On iOS you could try [https://planetary.social/](https://planetary.social/)

------
freewizard
I'm expecting Matrix/Riot has some of those like chat, and will develop some
more.

And there'll be definitely alternatives, which is the beauty of FOSS.

------
ianopolous
If anyone's looking for a fully open source, decentralized encrypted
filesystem similar to KBFS, then checkout Peergos[1][2]. It's built on top of
IPFS.

[1] [https://book.peergos.org](https://book.peergos.org)

[2] [https://github.com/peergos/peergos](https://github.com/peergos/peergos)

[disclaimer: Peergos founder]

------
atonse
I am also curious here. I have used and advocated strongly for Keybase with a
couple of local government clients to send sensitive files back and forth (not
sensitive in the sense of national security, but more to preserve privacy and
store encrypted at rest).

But I want to get ahead of the concern that Keybase is now owned by a Chinese
company, which instantly compromises it.

PGP is dead on arrival, since it's an overcomplicated mess.

Keybase felt like WireGuard for its use case, just dead simple and also
secure.

Update: I just want to clarify that I am happy for the Keybase team. This is
clearly an Aquihire meant to bolster Zoom's security talent. And as a Zoom
user, I'm generally happy about this development. But there will definitely be
a concern about them being acquired by a Chinese company.
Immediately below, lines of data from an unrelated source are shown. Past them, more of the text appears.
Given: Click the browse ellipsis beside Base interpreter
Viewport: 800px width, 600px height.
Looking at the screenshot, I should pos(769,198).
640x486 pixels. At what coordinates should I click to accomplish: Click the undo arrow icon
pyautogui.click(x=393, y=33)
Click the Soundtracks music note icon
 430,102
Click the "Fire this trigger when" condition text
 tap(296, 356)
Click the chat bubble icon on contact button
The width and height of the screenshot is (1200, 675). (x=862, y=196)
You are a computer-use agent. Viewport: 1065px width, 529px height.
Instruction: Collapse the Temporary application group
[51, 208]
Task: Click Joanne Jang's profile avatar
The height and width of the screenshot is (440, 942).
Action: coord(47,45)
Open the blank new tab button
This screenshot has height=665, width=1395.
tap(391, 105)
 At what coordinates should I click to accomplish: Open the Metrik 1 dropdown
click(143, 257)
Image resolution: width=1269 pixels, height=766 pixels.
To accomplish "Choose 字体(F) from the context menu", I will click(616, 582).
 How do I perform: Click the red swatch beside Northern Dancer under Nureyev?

Update #2: I thought about FooBarWidget and others' comments, and I'm going to
alter my wording. Zoom isn't a Chinese company, but their development team has
been entirely based in China all this time and there have been concerns about
that (which are entirely legitimate for certain groups like governments, in my
opinion), especially given their communications aren't e2e encrypted.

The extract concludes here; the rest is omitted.